Gynaecomastia Correction

Gynaecomastia correction

This is reduction of the prominence of the male chest. The media refer to this as ‘manboobs’ or ‘male breast reduction’.

Gynaecomastia is common and is thought to be present in more than 30% of men, with much higher rates in men over the age of 70 years (e.g. up to 55% at autopsy). In comparison, breast cancer is only detected in 1% of cases of male breast enlargement. 65-90% of male neonates have gynaecomastia due to the transfer of maternal oestrogen and progesterone.

Gynaecomastia can be either physiological (a normal part of aging or adolescence) or pathological (caused by certain types of medications or hormonal conditions)

When we meet, I will begin by taking a detailed medical history including previous surgery, medical problems, medications you take and any allergies you may suffer from.
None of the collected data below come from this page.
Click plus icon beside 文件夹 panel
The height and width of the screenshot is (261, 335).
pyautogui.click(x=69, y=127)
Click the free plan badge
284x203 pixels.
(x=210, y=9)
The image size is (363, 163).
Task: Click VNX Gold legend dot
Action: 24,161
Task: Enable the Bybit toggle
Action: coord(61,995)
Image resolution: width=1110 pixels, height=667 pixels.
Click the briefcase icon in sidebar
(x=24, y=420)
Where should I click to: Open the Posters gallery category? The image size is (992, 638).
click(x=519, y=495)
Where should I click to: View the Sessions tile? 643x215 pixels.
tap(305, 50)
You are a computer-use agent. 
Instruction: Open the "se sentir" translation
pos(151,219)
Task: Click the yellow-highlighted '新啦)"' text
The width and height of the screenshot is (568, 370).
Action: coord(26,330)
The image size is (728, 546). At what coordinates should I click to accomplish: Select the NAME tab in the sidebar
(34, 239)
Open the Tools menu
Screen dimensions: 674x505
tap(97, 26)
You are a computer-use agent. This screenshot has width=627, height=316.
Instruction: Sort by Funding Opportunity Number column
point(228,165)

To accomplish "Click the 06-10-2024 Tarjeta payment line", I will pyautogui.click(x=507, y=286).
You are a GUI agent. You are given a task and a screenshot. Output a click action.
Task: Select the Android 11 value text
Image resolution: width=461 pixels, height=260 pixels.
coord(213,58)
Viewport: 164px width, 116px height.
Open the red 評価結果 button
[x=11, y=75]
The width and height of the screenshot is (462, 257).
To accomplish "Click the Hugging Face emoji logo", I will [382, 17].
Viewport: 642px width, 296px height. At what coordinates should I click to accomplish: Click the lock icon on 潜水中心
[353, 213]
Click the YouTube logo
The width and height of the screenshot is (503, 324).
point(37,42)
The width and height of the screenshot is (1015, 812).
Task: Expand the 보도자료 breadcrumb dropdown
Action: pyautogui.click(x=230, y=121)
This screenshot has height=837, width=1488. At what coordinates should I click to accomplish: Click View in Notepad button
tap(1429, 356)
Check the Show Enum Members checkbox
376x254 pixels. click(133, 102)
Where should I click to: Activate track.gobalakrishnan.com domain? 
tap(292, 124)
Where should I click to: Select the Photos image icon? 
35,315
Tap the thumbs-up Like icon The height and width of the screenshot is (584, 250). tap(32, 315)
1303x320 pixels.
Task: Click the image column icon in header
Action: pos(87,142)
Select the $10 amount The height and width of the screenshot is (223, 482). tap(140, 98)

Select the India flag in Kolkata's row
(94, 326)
I will then go on to assess the amount of excess tissue you have both in terms of skin and other tissue. Gynaecomastia can be thicker firmer tissue (breast tissue) or can otherwise be an abnormal distribution of fat (pseudogynaecomastia). If it is the case that you have the latter, then this can be treated using liposuction alone, however if you have any firmer tissue this cannot be removed in that way and needs to be cut out. If removed in this manner it will leave a scar around the areola and the material can be sent for pathological assessment (histology). The hospital will make an extra charge for this, but I will discuss with you the pros and cons of this test.

The Procedure

The procedure is performed under General Anaesthetic and usually takes 1½ hours. The wounds are closed with dissolving sutures and wound glue; drains are used and usually removed the following day. A one-night hospital stay is normal, but day case surgery is possible. The wearing of compression garments post-operatively is highly recommended, this can be a Lycra sports vest or a bespoke garment, details of which are obtainable from Ann, my secretary.

Complications

Possible complications from this operation include wound breakdown requiring dressings, infection, asymmetry, haematoma (blood collection under the skin) or seroma (blister fluid collection under the skin). Under or overcorrection of your problem can result in persistent slight prominence or a mild dip or hollowing behind the nipple. Smoking increases the risks of most complications and should be avoided. More general complications include blood clots in the legs and this risk is reduced by the use of compression stockings, calf-compression devices and an injection of blood thinner.